The fallout from the fire has made the last twelve months just almost unbearable. We’ve had to deal with the chronic delays in getting anything done, inadequate paperwork, poor communication and an insurance company that seems reluctant to actually give us what our policy states. So we had to complain, and in doing so descended into another layer of hell. We’ve been in conflict for most of this year in an effort to just get home.

We have had to fight for everything. We had to fight in order to get anything done – from builders, to financial, from paperwork to any updates on progress. Everything (literally everything) this year has been a battle in terms of the company that ended up going all the way to the Financial Ombudsman Service where we finally reached an agreement to resolve our claim. A resolution that is basically them paying us the amount of money required to actually finish the job, and we who have to employ our own builder and project manage it all in order finish the job. Because this is what our house looks like:

This is the video I took the day we made our submission to the ombudsman’s office. This is 14 months after the fire. This is all the insurance company and the builder they employed were able to achieve in that time. The house didn’t burn to the ground and was structurally sound, all that had to happen was that it was repaired to its original specifications. We weren’t asking for more that, in fact we were ultimately making a number range of sacrifices and compromises in order to just get back home. But no one seemed to want to help us do that.

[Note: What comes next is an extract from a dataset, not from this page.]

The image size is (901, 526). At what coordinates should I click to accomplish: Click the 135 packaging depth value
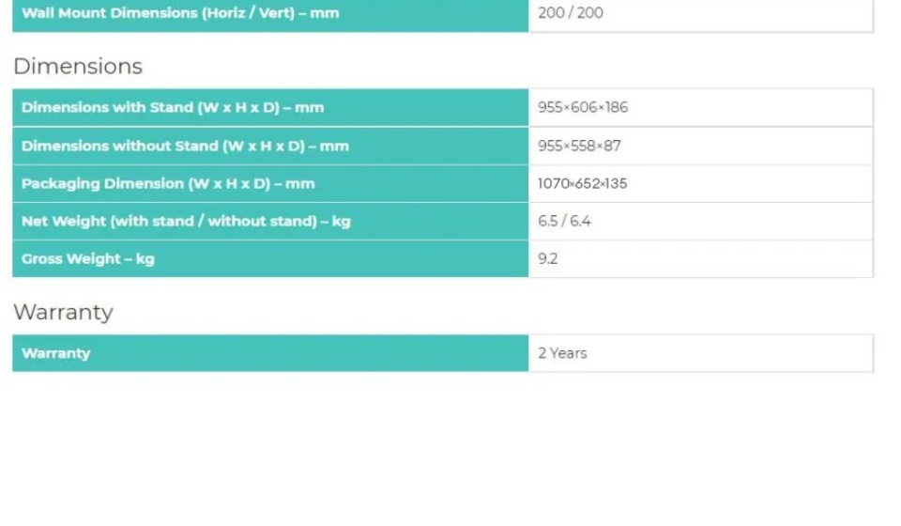tap(616, 183)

This process has confirmed all those worst fears about corporate motivations and how everything boils down to an economic rationale – they just didn’t want to pay out. They did everything in their power to delay paying us out any money. If they could pay less or not at all, then that was the course of action that was would choose. If they could delay making a decision, that’s what they would choose. The way they dealt with us a people was driven by this penny-pinching and economic rationale.

I wrote previously that

Logic is not your friend, it is the path to despair.

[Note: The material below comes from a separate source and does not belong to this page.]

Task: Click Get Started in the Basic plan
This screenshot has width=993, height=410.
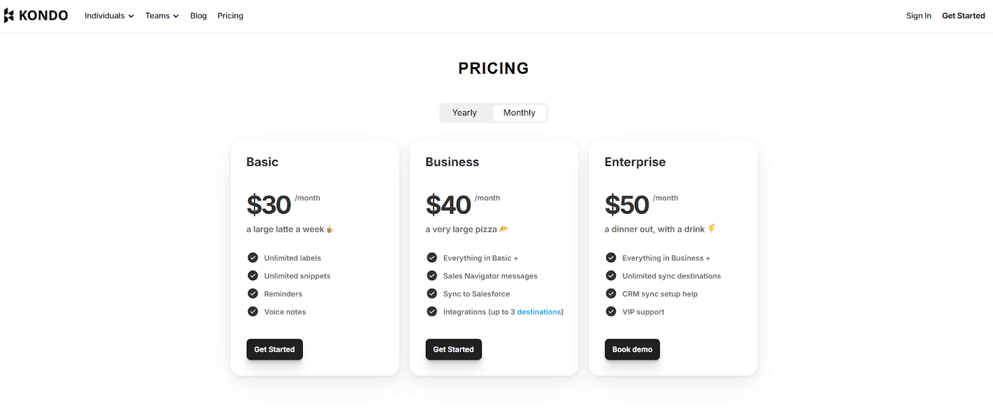Action: (x=274, y=349)
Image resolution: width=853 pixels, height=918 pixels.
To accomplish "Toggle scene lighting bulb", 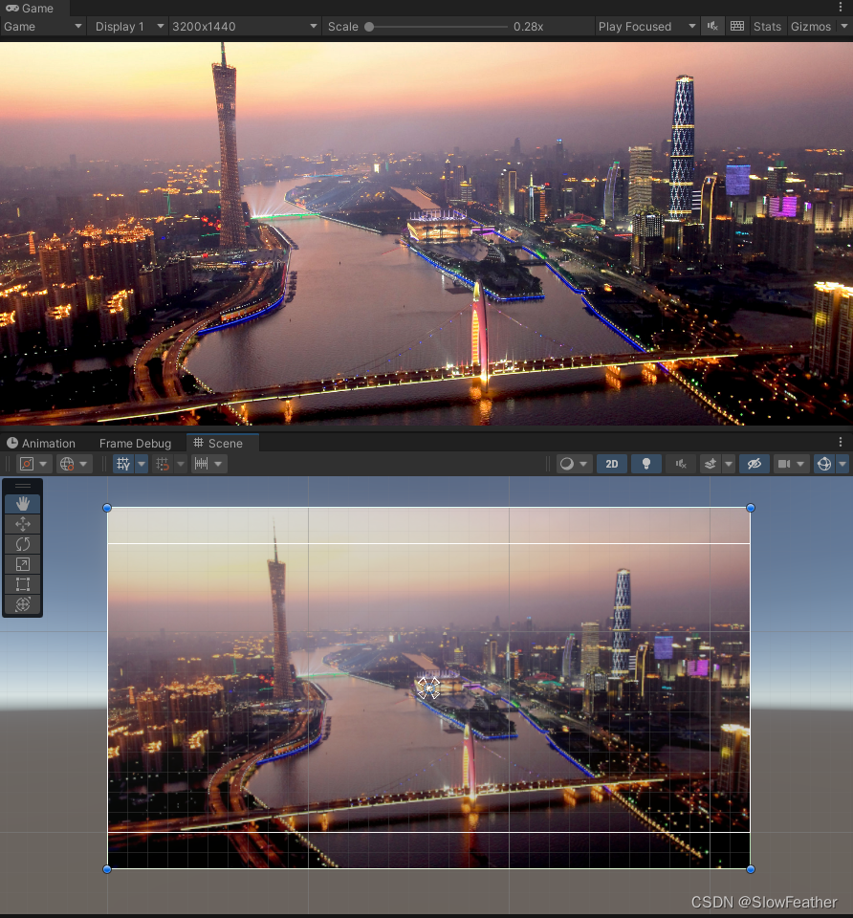I will 646,464.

Logic in dealing with an insurance company is your worst enemy simply because things that make sense and seem reasonable don’t happen. They don’t happen because there is no economic rationale to support logic. It’s like an alternate universe where all the rules that govern physics and chemistry are completely reversed and randomised so that you’re unable to actually understand or comprehend anything. Nothing conforms to the norms and rules that you are used, the fundamentals and basis for understanding are gone.

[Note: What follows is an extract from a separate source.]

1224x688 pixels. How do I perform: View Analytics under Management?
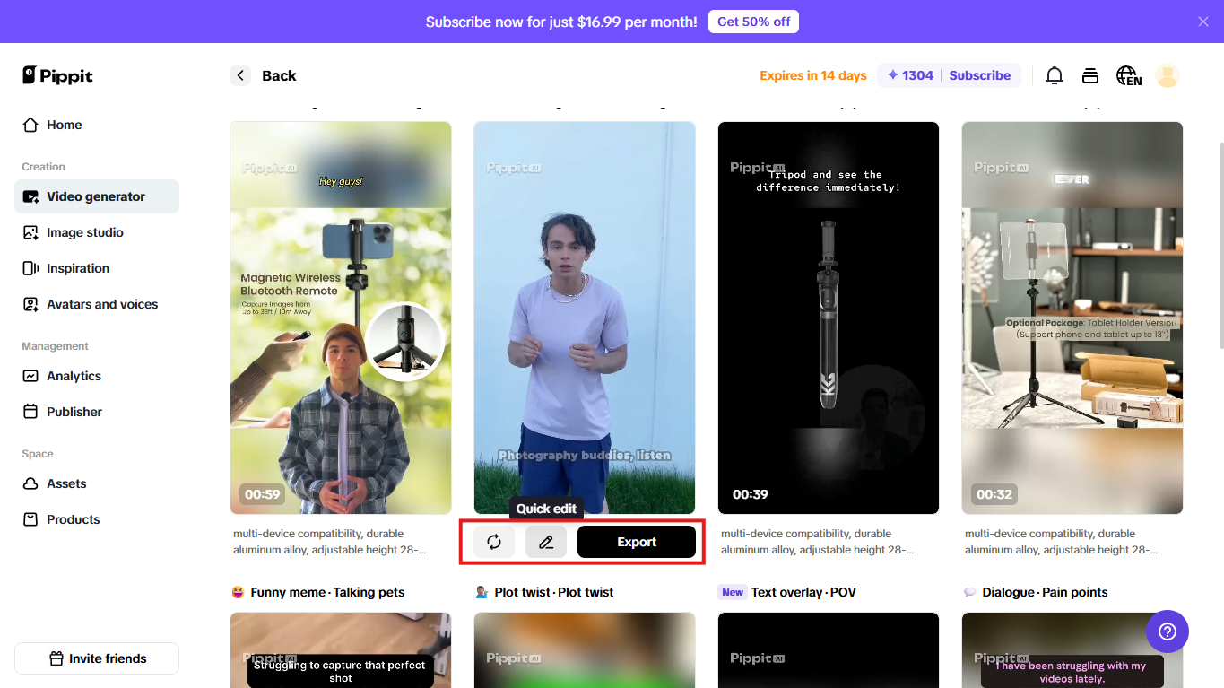[x=75, y=376]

Dealing with this ate up all my time and energy this year. And I was so driven and unrelenting in pursuing it because of how much fucking effort we had put into that house. The house didn’t represent just our Home, it was a portfolio piece and a testimonial to the literal blood, sweat and tears that went into making it ours. There was the mad rush to patch and paint when we first bought it. We drafted in friends and family to give us help get us get rid of the brown paint that adorned all the walls. There was putting up with a completely inadequate kitchen that was designed for little people and required you to stoop to wash the dishes. It had also no bench space and weird antiquated appliances that I refused to use for fear of explosions. It represents the amount of effort that was required to save and work along our career paths in order to fund the renovation work that we ended up doing. The kitchen that we spent huge amounts of time designing and tweaking and finding just exactly the things that we wanted. There was also the final nesting period before our daughter was born. I spent hours and hours patching and repairing the horse-hair plaster ceiling in her room as we finally put all the finishing touches on to get things ready for our little daughters arrival.

And we had that house for a couple of years. This little house, perfect for us and an encapsulation of who we were and what we had achieved.

And then The Fire happened.

And then the insurance company had happened.

And in essence what was under threat was our ability to go back and restore the little house that was ours, that we created and worked so hard for.

And so it drove me. Incessantly to argue, to fight and to doggedly go back and argue and complain and to complain more loudly until we were listened to.

But all we ended up settling was the policy, there’s no way to really compensate you for anything that you’ve suffered in this process. There is no real punishment for the insurance company either. There are no consequences for their bad behaviour towards us. Our case just gets marked as “resolved” because we accepted their offer, and the offer was purely to do what we were contractually required to do. There’s no penalty on the insurance company for the really shitty behaviour that they exhibited – the threats, the bullying, the delays. There were no consequences for their actions – we are the only ones that have to deal with those. We are the ones left inconvenienced. We are the ones left out of our home for 14 months and counting. We are the ones who have had to fight Every. Single. Day.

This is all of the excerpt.